Promotion of cycling and healthBMJ 2010; 341 doi: https://doi.org/10.1136/bmj.c5405 (Published 18 October 2010) Cite this as: BMJ 2010;341:c5405
- Nanette Mutrie, professor of exercise and sport psychology1,
- Fiona Crawford, public health programme manager2
England’s chief medical officer in 2009 called physical activity a potential “wonder drug,”1 and promoting physical activity has been called a “best buy” in public health.2 In our sedentary and technologically advanced societies, population levels of physical activity are low, and knowledge about how to invest in this best buy is urgently needed. Our challenge is to find methods of making this wonder drug more palatable to more people more often⇓.
Reviews of physical activity promotion suggest that an increase in everyday walking and cycling could generate a considerable public health gain.3 The evidence base for how best to promote walking is growing.4 Cycling is also a relatively simple and effective way for people to gain an adequate “dose” of regular health enhancing physical activity, and many people have access to a bike, but we know little about how to promote this activity.
In the linked systematic review (doi:10.1136/bmj.c5293), Yang and colleagues assess the effectiveness of interventions to promote cycling, and whether promoting cycling influences overall levels of physical activity.5 The review provides a realistic assessment of what can be achieved. The results suggest that both individual and community-wide approaches to promoting cycling are needed to benefit population health but that gains would be modest (increases in the proportion of trips made by bicycle of up to around 3% in population level interventions are cited in the review). However, modest gains spread across the population would have an effect on health. Also, it is not clear whether people who take up cycling reduce other modes of activity, such as structured forms of exercise, but the review suggests this is not the case.
This review highlights several challenges and opportunities regarding the promotion of cycling. Public attitudes and perceptions influence decisions about mode of travel. A systematic review of children’s attitudes to walking and cycling concluded that policies to promote walking and cycling would be more successful if they tackled concerns about safety and promoted the capacity of children and young people to make their own choices about transport.6 Evidence suggests that reducing speed improves the safety of pedestrians and cyclists. One study found that introducing mandatory 20 mph (32 km an hour) zones in London was associated with a significant reduction in serious casualties among child pedestrians and cyclists.7 Guidance from the National Institute for Health and Clinical Excellence (NICE) on how to improve the physical environment to encourage physical activity include recommendations on transport, such as the reallocation of road space and the setting up of safe routes to school.8
The NICE guidance also stresses the importance of robust evaluation of environmental change on public health, a point that is emphasised by Yang and colleagues. Of the 25 studies included in their quantitative synthesis, only six met at least three of the five validity criteria and none of these was based in the United Kingdom, despite the fact that UK studies represented over half of those scrutinised.
Cycle loan schemes to promote cycling have now been established in Paris, Dublin, and London. Evaluators of these schemes can learn from this review. Better measures of cycling are needed, together with ways to estimate whether campaigns attract new cyclists or just improve the cycling environment for current cyclists and whether or not cycling contributes to overall physical activity. The cost of such schemes also needs to be evaluated.
The World Health Organization’s health economic appraisal tool (www.apho.org.uk/resource/view.aspx?RID=78773) for cycling ascribes a value to the health benefits arising from regular cycling. The tool shows that investment in cycling is highly cost effective, especially in comparison with investment in road building.
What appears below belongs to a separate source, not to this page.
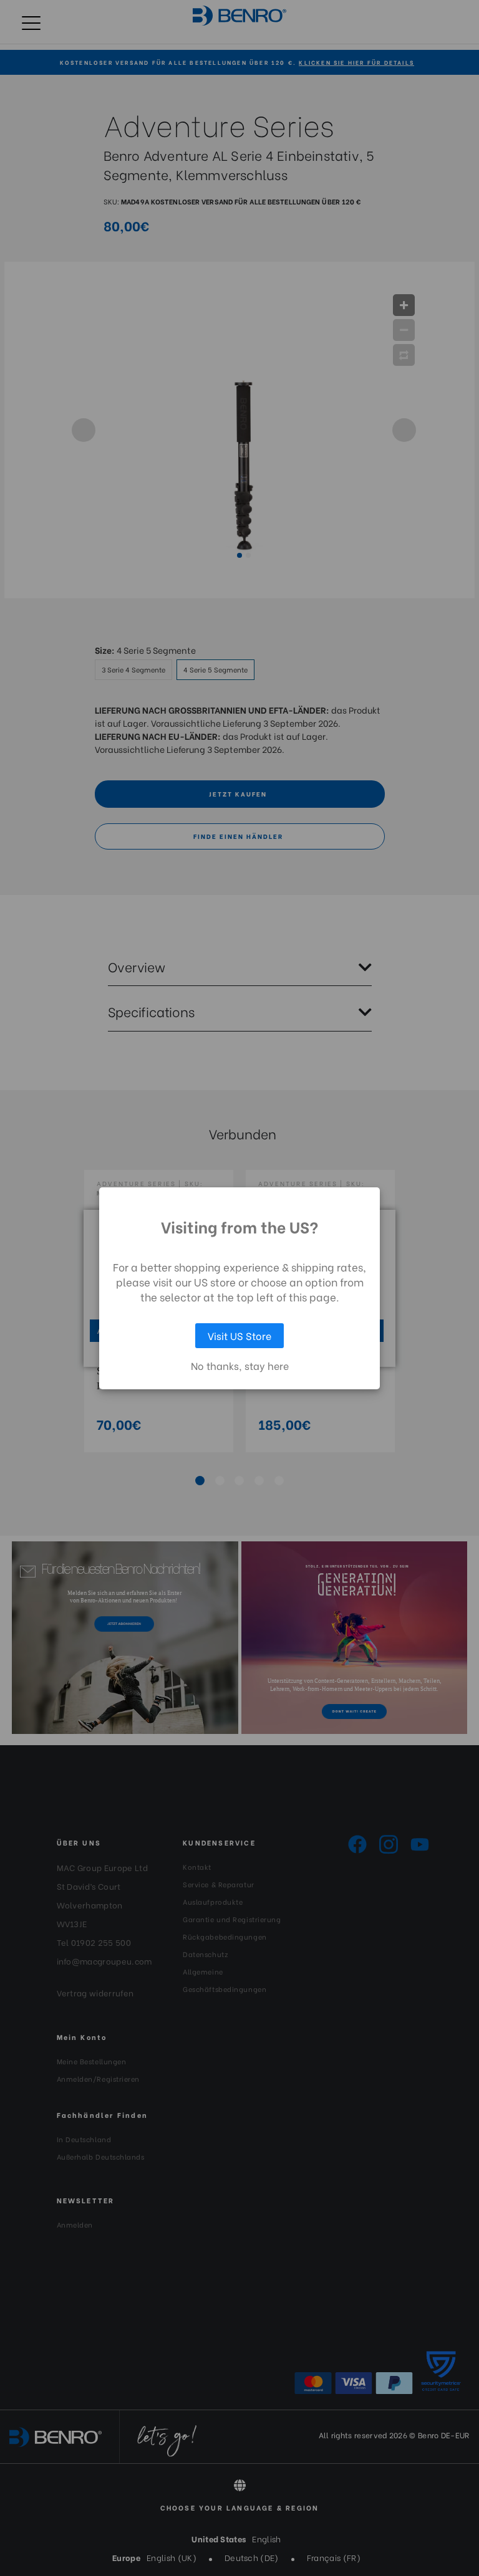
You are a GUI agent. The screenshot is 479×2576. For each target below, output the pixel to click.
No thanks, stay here (240, 1366)
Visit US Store (239, 1335)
Increased levels of cycling as a mode of travel might also improve environmental health by reducing traffic congestion, air pollution, and carbon emissions. The estimated health benefits of cycling have been assessed as being substantially larger than the risks relative to car use, and societal benefits as a result of reduced air pollution and eventually fewer road traffic injuries have been proposed.9
A manifesto produced earlier this year by the Faculty of Public Health and the Royal Society for Public Health has called for a 25% increase in cycle lanes and cycle racks and a 20 mph speed limit in built up areas.10 Yang and colleagues’ review provides further evidence to support this prioritisation and their conclusions provide a strong argument that better measurement of the impacts of interventions on levels of cycling and physical activity is necessary not only to inform future strategy and policy but also to strengthen the case that promoting cycling represents extremely good value for money for both individual and public health.
Cite this as: BMJ 2010;341:c5405
Competing interests; All authors have completed the Unified Competing Interest form at www.icmje.org/coi_disclosure.pdf (available on request from the corresponding author) and declare: no support from any organisation for the submitted work; no financial relationships with any organisations that might have an interest in the submitted work in the previous three years; no other relationships or activities that could appear to have influenced the submitted work.
Provenance and peer review: Commissioned; not externally peer reviewed.